EXERCISE DIRECTIONS: Give again, word for word, every line in the entries below from the line with "Where should I click to: Click the Work" up to and including the line with "Given: Click chevron before 360 breadcrumb", and no other line.

(Stored dataset items)
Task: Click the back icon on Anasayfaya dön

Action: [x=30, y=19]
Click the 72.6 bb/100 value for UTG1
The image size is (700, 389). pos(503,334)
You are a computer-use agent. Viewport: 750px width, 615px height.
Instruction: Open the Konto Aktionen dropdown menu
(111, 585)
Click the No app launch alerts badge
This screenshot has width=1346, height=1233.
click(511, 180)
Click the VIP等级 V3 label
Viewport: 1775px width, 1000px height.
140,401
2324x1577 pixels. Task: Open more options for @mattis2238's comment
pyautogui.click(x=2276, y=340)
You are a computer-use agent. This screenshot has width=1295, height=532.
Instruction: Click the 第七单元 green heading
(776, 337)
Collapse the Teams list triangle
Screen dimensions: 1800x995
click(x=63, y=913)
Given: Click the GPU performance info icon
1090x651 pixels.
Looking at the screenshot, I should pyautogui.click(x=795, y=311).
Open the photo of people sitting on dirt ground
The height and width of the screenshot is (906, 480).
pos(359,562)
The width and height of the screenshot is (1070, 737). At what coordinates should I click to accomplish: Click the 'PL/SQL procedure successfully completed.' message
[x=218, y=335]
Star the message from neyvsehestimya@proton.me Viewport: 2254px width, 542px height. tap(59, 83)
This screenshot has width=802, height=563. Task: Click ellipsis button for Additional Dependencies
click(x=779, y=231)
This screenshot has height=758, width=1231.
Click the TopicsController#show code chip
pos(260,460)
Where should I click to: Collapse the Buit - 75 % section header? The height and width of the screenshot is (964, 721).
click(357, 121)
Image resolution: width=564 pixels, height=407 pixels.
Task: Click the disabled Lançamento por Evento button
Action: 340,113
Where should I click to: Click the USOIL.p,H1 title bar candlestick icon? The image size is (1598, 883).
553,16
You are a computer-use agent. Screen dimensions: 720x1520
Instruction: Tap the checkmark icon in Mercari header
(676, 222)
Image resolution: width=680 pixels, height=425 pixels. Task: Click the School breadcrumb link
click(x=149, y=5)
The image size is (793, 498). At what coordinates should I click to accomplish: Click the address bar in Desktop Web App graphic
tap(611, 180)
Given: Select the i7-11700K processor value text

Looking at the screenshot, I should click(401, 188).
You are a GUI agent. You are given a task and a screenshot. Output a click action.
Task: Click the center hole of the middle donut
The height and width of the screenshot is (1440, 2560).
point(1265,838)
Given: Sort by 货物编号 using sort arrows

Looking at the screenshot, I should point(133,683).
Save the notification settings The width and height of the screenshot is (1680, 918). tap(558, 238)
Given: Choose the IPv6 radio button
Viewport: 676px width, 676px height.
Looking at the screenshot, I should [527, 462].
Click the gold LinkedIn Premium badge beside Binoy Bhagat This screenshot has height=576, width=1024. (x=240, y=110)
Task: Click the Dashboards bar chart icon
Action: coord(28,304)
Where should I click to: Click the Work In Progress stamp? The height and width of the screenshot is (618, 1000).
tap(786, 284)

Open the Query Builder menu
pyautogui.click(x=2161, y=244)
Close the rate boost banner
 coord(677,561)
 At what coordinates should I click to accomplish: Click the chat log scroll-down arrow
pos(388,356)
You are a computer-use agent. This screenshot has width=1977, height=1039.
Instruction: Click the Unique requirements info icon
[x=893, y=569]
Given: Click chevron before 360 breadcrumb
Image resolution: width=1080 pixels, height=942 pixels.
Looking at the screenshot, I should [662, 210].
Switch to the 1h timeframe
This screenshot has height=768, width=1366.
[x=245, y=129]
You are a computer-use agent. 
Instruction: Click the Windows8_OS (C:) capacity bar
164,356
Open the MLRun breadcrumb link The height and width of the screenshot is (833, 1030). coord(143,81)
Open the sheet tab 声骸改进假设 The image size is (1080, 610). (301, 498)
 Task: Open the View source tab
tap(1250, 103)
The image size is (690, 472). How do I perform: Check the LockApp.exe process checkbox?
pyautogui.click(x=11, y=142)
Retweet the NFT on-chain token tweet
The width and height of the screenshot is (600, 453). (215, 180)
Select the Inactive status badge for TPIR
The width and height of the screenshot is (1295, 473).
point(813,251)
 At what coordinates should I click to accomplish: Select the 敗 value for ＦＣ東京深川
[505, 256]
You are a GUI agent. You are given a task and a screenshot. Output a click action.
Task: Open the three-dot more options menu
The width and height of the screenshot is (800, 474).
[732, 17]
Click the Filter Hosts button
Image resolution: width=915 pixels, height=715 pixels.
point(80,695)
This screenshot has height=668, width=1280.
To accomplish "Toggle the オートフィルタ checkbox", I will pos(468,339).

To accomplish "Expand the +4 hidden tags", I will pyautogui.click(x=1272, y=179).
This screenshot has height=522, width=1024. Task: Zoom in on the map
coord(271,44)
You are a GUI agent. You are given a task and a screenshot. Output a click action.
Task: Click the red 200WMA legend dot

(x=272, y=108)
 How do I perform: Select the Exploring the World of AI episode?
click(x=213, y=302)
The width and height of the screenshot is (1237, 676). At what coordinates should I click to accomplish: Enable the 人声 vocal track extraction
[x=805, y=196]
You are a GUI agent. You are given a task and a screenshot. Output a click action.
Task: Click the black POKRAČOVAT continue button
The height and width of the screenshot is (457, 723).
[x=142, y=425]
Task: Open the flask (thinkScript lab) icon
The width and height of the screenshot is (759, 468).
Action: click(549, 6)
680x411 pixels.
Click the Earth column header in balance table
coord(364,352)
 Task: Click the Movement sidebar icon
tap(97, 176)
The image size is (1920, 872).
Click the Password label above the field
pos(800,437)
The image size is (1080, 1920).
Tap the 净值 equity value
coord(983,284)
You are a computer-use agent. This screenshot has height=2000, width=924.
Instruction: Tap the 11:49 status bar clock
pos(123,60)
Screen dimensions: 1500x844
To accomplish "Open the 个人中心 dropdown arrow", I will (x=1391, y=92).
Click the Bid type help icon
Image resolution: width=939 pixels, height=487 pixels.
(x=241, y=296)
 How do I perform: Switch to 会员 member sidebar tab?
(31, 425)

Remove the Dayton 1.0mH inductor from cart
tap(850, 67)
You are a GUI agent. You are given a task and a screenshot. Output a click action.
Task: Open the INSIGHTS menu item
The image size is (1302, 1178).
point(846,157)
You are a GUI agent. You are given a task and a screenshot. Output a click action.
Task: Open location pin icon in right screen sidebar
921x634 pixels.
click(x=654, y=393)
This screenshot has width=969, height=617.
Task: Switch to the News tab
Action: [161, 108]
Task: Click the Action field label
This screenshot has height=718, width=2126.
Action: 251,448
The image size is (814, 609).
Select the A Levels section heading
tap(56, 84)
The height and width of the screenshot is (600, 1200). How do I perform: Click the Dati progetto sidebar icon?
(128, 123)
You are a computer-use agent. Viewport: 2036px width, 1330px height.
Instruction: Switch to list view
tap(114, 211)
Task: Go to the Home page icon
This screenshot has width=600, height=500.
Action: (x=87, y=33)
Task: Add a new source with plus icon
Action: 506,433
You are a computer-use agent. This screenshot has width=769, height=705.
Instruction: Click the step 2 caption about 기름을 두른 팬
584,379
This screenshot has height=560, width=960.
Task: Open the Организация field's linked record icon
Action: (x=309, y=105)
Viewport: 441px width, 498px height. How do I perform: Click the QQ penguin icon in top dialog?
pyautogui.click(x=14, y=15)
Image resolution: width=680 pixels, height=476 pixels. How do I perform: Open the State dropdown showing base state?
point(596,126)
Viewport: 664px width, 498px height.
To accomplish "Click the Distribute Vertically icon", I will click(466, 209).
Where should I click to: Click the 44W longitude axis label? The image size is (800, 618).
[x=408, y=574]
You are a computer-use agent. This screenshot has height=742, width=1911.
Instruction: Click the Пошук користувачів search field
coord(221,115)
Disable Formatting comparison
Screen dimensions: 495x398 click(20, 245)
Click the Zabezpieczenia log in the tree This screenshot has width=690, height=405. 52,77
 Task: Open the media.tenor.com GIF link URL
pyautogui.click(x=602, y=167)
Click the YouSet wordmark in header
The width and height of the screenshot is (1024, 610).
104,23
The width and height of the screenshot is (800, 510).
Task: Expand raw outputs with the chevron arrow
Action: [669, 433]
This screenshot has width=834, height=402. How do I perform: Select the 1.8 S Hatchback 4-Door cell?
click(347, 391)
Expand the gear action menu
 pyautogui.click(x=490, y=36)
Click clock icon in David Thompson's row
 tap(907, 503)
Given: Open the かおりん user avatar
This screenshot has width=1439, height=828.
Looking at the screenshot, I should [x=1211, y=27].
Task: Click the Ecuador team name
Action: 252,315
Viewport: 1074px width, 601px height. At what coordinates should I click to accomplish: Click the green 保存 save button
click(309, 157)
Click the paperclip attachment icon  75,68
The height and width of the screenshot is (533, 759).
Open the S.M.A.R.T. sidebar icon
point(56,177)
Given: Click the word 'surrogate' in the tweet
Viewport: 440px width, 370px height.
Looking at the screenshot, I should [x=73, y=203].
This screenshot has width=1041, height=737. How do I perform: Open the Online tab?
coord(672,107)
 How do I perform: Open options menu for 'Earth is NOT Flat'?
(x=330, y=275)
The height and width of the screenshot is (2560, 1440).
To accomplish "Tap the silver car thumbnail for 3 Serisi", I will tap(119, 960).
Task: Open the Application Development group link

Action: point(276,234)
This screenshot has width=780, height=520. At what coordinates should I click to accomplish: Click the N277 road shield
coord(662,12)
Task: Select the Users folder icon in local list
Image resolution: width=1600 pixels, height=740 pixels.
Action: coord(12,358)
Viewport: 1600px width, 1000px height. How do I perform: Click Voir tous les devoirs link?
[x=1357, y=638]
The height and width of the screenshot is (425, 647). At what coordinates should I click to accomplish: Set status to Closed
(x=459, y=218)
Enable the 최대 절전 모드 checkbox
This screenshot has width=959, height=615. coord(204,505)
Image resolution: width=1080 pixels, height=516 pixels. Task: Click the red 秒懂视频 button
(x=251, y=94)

PROBLEM SOLUTION:
Where should I click to: Click the Work In Progress stamp? The height and width of the screenshot is (618, 1000).
tap(786, 284)

Open the Query Builder menu
pyautogui.click(x=2161, y=244)
Close the rate boost banner
 coord(677,561)
 At what coordinates should I click to accomplish: Click the chat log scroll-down arrow
pos(388,356)
You are a computer-use agent. This screenshot has width=1977, height=1039.
Instruction: Click the Unique requirements info icon
[x=893, y=569]
Given: Click chevron before 360 breadcrumb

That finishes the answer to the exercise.